* Task: Exactly the lines below from the one with "This screenshot has height=781, width=1172." up to and including the one with "The image size is (996, 540)." make up the answer, with nothing else added.

* Dataset entries:
● ● ● ● ● ● ●

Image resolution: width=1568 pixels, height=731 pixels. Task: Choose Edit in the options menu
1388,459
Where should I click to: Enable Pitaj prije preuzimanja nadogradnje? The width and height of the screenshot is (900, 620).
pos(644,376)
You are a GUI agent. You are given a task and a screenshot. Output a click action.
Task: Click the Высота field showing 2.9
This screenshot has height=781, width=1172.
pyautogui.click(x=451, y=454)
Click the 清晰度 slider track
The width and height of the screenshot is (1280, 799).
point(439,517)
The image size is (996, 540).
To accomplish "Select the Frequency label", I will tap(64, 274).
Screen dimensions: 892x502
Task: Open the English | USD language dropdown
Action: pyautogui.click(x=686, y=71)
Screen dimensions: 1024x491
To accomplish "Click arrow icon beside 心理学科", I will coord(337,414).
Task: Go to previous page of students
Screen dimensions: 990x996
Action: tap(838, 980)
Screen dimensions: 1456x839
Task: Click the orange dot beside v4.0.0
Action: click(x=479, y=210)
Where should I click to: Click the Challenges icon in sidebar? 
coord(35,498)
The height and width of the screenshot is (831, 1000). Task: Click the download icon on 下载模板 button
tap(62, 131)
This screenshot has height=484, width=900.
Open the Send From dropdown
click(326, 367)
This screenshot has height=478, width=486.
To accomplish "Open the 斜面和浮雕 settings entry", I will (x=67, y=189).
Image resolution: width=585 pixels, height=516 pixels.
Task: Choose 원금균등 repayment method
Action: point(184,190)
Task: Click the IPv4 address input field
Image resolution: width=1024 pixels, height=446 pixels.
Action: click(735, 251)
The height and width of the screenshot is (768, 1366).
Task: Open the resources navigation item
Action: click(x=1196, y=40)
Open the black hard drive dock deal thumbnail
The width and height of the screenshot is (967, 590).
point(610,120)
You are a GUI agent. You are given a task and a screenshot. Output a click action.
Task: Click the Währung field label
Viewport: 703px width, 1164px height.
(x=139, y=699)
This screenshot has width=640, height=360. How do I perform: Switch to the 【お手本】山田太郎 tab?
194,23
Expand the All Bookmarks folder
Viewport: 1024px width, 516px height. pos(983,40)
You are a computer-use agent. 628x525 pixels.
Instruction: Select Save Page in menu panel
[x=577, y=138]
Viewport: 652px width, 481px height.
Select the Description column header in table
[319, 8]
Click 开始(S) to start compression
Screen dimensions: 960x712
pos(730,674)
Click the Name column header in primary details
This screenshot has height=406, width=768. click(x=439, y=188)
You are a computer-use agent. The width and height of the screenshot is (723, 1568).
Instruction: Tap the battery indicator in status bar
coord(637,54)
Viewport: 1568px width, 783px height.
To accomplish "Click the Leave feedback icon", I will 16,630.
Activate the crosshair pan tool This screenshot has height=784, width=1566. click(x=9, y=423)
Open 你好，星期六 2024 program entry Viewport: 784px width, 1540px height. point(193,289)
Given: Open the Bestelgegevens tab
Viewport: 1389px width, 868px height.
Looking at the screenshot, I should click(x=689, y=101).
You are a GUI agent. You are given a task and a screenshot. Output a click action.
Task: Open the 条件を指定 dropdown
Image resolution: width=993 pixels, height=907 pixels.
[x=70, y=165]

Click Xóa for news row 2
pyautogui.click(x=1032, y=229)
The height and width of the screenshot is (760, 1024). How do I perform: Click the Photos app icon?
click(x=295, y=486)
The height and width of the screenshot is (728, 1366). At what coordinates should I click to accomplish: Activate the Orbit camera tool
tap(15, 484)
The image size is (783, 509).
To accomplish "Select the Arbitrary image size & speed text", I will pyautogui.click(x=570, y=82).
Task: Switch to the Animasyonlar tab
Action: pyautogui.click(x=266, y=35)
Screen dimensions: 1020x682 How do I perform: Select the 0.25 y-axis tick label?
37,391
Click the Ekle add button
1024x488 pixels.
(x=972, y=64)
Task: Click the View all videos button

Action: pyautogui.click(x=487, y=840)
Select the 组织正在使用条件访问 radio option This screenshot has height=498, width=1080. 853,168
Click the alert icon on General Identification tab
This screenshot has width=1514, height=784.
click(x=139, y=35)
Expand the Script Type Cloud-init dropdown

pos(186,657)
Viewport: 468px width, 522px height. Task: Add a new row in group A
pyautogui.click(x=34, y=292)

● ● ● ● ● ● ●

* Response box:
This screenshot has height=781, width=1172.
pyautogui.click(x=451, y=454)
Click the 清晰度 slider track
The width and height of the screenshot is (1280, 799).
point(439,517)
The image size is (996, 540).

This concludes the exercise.